RECORD SET
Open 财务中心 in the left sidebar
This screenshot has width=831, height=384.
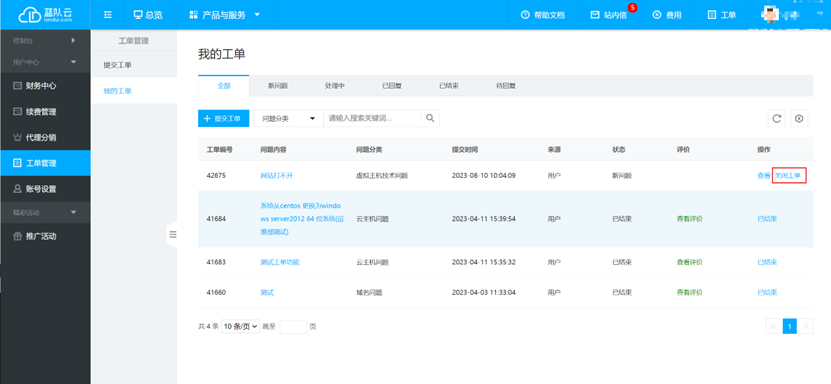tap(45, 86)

* * *

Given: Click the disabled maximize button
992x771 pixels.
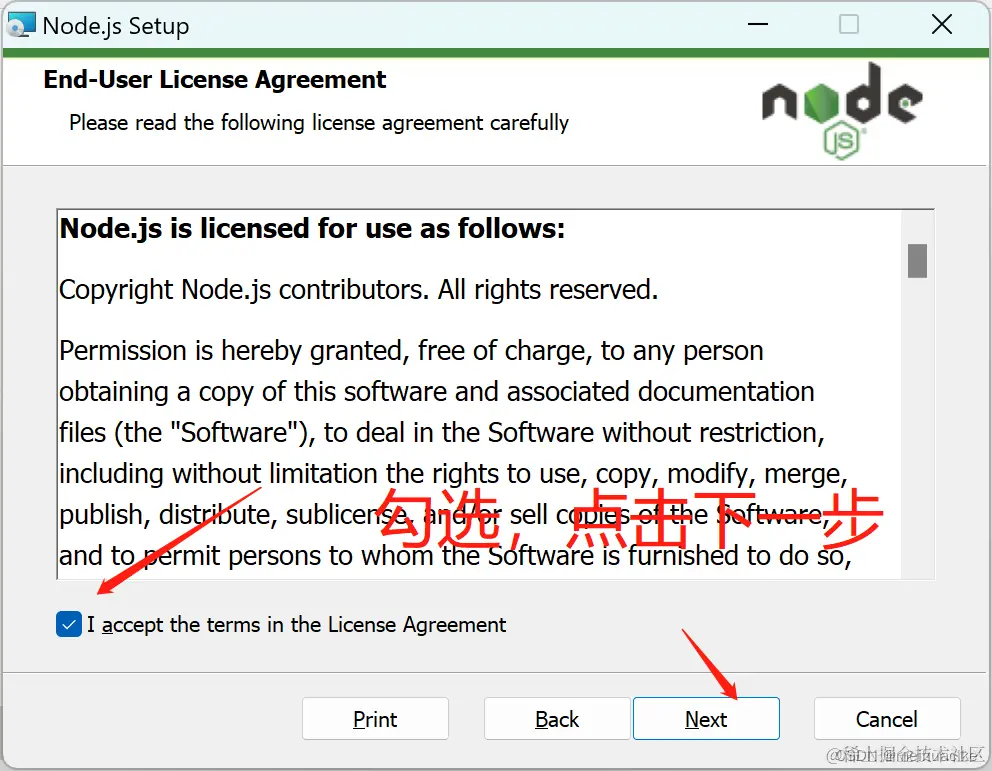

WORK INSTRUCTIONS
Please give back exactly the lines of this listing beginning at the line with "Given: Click the disabled maximize button" and ending with the line with "992x771 pixels.", both included, and nothing else.

EXERCISE RESPONSE
Given: Click the disabled maximize button
992x771 pixels.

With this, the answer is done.